Switzerland. Steve pulls up to the toll tower. “Twenty euro,” the attendant states. We all give each other a look and huff. The tolls have been between ten and forty Euro each. Our impromptu road trip expenses are adding up quickly: 850 Euro to rent the car, about 100 Euro on gas, and close to 100 Euro in tolls so far. At this point, there is no turning back- literally, as we are on a one-way road hanging off a mountain.
“Have you guys seen The Sound of Music?” Kirk asks seemingly out of nowhere.
“Oh yeah,” I say. “such a good movie. Steve doesn’t like musicals though.”
“Yeah,” he agrees. “never seen it.”
“Well, we are totally the Von Trap family right now, escaping a country by going over the Alps!”
I smile at this clever comparison.
Kirk and Carolyn share that they were in Scotland before Paris. Kirk is a huge golfer and excitedly tells us of golfing at the largest golf course in the world, which happens to be there. With that, the conversation turns to travel stories.

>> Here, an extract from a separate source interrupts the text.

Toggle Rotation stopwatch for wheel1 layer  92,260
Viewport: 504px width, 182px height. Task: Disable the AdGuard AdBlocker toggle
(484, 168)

“When I told my friends and family we were planning this trip,” Carolyn explains. “they were so excited that we were spoiling ourselves like this. But really, traveling is downright hard work!”
I wholeheartedly agree with Carolyn as I reminisce on my and Steve’s journey so far. We were in Chicago a mere ten days ago. It’s hard to believe. It has been amazing, eye-opening; exhausting and stressful, and our trip is only half over. We’ve traipsed London, explored the outskirts of England, circumvented chaos, survived Amsterdam, explored Paris; and now, escaped France by Von Trapping through the Alps. Perhaps not on foot, but on Lodgy, which is the 21st century version of “on foot.” Italia will be good to us. I know it will. We just need to get there.
“We go to Guatemala quite a bit,” Kirk says. “We actually own an orphanage there.”
“No way!” I muse. “My niece was adopted from Guatemala before the borders closed.”
Another circumstance that makes us all pause and ponder how small the world actually is. I have found that this is the Truth (with a capital T) of travel- the beauty of seeing just how much in common you have with people from all walks of life.
When the sun disappears, Kirk and Carolyn settle in as much as possible and nap wakefully in the back seat. I’ve found that I’m okay with going down each mountain side; it’s the twisting up that scares the hell out of me. Luckily, Steve has driven stick-shift multiple times before. However, it has been a good ten years since the last, and that was in the flatlands of Illinois! This is a whole other animal.
I hear light snores dance over Credence Clearwater coming from the speakers.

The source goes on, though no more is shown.